## Try it
Print the records again, matching each line exactly.

## Source material
▼

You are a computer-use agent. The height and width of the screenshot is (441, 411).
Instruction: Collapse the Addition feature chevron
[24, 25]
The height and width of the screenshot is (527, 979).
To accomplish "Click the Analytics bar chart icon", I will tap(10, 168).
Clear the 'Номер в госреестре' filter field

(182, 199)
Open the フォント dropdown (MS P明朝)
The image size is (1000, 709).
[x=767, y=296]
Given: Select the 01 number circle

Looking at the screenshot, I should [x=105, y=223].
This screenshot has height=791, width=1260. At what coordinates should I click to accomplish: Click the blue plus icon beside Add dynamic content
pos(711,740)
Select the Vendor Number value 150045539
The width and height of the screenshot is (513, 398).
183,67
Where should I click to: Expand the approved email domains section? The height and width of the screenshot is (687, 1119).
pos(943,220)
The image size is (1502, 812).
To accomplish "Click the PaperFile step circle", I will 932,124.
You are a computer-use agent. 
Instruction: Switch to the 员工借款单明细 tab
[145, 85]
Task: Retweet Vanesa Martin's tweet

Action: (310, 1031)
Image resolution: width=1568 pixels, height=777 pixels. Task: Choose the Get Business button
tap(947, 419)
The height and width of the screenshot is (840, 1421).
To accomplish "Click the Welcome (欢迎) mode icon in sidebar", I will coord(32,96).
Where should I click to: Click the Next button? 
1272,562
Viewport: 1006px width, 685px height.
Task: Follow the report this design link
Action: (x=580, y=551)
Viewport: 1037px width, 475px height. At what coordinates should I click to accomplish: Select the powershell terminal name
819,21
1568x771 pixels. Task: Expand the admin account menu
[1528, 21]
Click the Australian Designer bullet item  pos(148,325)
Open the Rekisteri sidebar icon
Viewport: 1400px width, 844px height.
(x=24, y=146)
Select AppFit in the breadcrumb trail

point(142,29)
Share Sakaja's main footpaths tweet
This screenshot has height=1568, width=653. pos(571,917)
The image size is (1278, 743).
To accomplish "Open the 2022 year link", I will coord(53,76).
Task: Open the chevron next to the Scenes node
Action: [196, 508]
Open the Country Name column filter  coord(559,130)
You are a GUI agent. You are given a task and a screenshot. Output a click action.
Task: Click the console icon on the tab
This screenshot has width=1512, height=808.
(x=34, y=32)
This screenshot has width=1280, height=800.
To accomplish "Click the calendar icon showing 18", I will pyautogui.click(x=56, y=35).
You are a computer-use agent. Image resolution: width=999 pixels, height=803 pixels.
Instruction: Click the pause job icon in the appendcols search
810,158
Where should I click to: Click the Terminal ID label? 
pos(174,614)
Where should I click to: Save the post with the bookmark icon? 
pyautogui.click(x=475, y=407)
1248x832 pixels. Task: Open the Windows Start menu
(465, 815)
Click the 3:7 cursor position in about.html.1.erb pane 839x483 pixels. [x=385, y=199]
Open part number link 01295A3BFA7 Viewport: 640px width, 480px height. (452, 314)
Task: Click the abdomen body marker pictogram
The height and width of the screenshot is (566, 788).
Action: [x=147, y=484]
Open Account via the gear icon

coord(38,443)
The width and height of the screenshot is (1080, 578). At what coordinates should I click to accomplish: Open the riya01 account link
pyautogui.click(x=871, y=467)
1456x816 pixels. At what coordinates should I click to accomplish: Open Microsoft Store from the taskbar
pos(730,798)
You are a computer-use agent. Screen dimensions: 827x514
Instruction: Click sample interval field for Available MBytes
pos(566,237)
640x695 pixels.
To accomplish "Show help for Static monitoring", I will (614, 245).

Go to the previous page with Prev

▲

## Task result
You are a computer-use agent. The height and width of the screenshot is (441, 411).
Instruction: Collapse the Addition feature chevron
[24, 25]
The height and width of the screenshot is (527, 979).
To accomplish "Click the Analytics bar chart icon", I will tap(10, 168).
Clear the 'Номер в госреестре' filter field

(182, 199)
Open the フォント dropdown (MS P明朝)
The image size is (1000, 709).
[x=767, y=296]
Given: Select the 01 number circle

Looking at the screenshot, I should [x=105, y=223].
This screenshot has height=791, width=1260. At what coordinates should I click to accomplish: Click the blue plus icon beside Add dynamic content
pos(711,740)
Select the Vendor Number value 150045539
The width and height of the screenshot is (513, 398).
183,67
Where should I click to: Expand the approved email domains section? The height and width of the screenshot is (687, 1119).
pos(943,220)
The image size is (1502, 812).
To accomplish "Click the PaperFile step circle", I will 932,124.
You are a computer-use agent. 
Instruction: Switch to the 员工借款单明细 tab
[145, 85]
Task: Retweet Vanesa Martin's tweet

Action: (310, 1031)
Image resolution: width=1568 pixels, height=777 pixels. Task: Choose the Get Business button
tap(947, 419)
The height and width of the screenshot is (840, 1421).
To accomplish "Click the Welcome (欢迎) mode icon in sidebar", I will coord(32,96).
Where should I click to: Click the Next button? 
1272,562
Viewport: 1006px width, 685px height.
Task: Follow the report this design link
Action: (x=580, y=551)
Viewport: 1037px width, 475px height. At what coordinates should I click to accomplish: Select the powershell terminal name
819,21
1568x771 pixels. Task: Expand the admin account menu
[1528, 21]
Click the Australian Designer bullet item  pos(148,325)
Open the Rekisteri sidebar icon
Viewport: 1400px width, 844px height.
(x=24, y=146)
Select AppFit in the breadcrumb trail

point(142,29)
Share Sakaja's main footpaths tweet
This screenshot has height=1568, width=653. pos(571,917)
The image size is (1278, 743).
To accomplish "Open the 2022 year link", I will coord(53,76).
Task: Open the chevron next to the Scenes node
Action: [196, 508]
Open the Country Name column filter  coord(559,130)
You are a GUI agent. You are given a task and a screenshot. Output a click action.
Task: Click the console icon on the tab
This screenshot has width=1512, height=808.
(x=34, y=32)
This screenshot has width=1280, height=800.
To accomplish "Click the calendar icon showing 18", I will pyautogui.click(x=56, y=35).
You are a computer-use agent. Image resolution: width=999 pixels, height=803 pixels.
Instruction: Click the pause job icon in the appendcols search
810,158
Where should I click to: Click the Terminal ID label? 
pos(174,614)
Where should I click to: Save the post with the bookmark icon? 
pyautogui.click(x=475, y=407)
1248x832 pixels. Task: Open the Windows Start menu
(465, 815)
Click the 3:7 cursor position in about.html.1.erb pane 839x483 pixels. [x=385, y=199]
Open part number link 01295A3BFA7 Viewport: 640px width, 480px height. (452, 314)
Task: Click the abdomen body marker pictogram
The height and width of the screenshot is (566, 788).
Action: [x=147, y=484]
Open Account via the gear icon

coord(38,443)
The width and height of the screenshot is (1080, 578). At what coordinates should I click to accomplish: Open the riya01 account link
pyautogui.click(x=871, y=467)
1456x816 pixels. At what coordinates should I click to accomplish: Open Microsoft Store from the taskbar
pos(730,798)
You are a computer-use agent. Screen dimensions: 827x514
Instruction: Click sample interval field for Available MBytes
pos(566,237)
640x695 pixels.
To accomplish "Show help for Static monitoring", I will (614, 245).

Go to the previous page with Prev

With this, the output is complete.